● What this task involves: What is needed is an exact copy of all the entries below.

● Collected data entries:
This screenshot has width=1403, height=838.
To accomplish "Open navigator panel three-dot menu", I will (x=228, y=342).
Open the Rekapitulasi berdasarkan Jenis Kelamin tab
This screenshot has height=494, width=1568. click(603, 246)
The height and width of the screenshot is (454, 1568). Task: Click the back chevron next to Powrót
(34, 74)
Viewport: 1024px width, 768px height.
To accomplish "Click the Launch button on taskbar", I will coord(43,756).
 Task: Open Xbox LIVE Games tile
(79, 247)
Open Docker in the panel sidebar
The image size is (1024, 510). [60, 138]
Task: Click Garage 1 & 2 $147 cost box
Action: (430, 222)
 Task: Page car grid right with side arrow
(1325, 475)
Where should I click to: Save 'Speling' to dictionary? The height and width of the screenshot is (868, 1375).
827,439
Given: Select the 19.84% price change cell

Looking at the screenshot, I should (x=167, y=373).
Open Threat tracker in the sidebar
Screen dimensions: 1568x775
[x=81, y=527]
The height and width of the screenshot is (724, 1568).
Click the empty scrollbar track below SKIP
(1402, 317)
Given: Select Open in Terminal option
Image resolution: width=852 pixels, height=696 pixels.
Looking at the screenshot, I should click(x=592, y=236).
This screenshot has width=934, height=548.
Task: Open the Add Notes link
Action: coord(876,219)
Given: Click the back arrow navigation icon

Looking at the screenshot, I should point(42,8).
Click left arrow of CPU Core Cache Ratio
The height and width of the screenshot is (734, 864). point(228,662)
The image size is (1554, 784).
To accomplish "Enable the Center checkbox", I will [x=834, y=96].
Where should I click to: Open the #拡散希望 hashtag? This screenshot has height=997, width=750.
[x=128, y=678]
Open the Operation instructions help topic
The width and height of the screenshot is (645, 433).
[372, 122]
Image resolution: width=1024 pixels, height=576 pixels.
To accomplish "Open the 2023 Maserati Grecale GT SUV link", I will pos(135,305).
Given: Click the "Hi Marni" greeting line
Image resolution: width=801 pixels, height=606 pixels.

● Answer to this problem:
This screenshot has width=1403, height=838.
To accomplish "Open navigator panel three-dot menu", I will (x=228, y=342).
Open the Rekapitulasi berdasarkan Jenis Kelamin tab
This screenshot has height=494, width=1568. click(603, 246)
The height and width of the screenshot is (454, 1568). Task: Click the back chevron next to Powrót
(34, 74)
Viewport: 1024px width, 768px height.
To accomplish "Click the Launch button on taskbar", I will coord(43,756).
 Task: Open Xbox LIVE Games tile
(79, 247)
Open Docker in the panel sidebar
The image size is (1024, 510). [60, 138]
Task: Click Garage 1 & 2 $147 cost box
Action: (430, 222)
 Task: Page car grid right with side arrow
(1325, 475)
Where should I click to: Save 'Speling' to dictionary? The height and width of the screenshot is (868, 1375).
827,439
Given: Select the 19.84% price change cell

Looking at the screenshot, I should (x=167, y=373).
Open Threat tracker in the sidebar
Screen dimensions: 1568x775
[x=81, y=527]
The height and width of the screenshot is (724, 1568).
Click the empty scrollbar track below SKIP
(1402, 317)
Given: Select Open in Terminal option
Image resolution: width=852 pixels, height=696 pixels.
Looking at the screenshot, I should click(x=592, y=236).
This screenshot has width=934, height=548.
Task: Open the Add Notes link
Action: coord(876,219)
Given: Click the back arrow navigation icon

Looking at the screenshot, I should point(42,8).
Click left arrow of CPU Core Cache Ratio
The height and width of the screenshot is (734, 864). point(228,662)
The image size is (1554, 784).
To accomplish "Enable the Center checkbox", I will [x=834, y=96].
Where should I click to: Open the #拡散希望 hashtag? This screenshot has height=997, width=750.
[x=128, y=678]
Open the Operation instructions help topic
The width and height of the screenshot is (645, 433).
[372, 122]
Image resolution: width=1024 pixels, height=576 pixels.
To accomplish "Open the 2023 Maserati Grecale GT SUV link", I will pos(135,305).
Given: Click the "Hi Marni" greeting line
Image resolution: width=801 pixels, height=606 pixels.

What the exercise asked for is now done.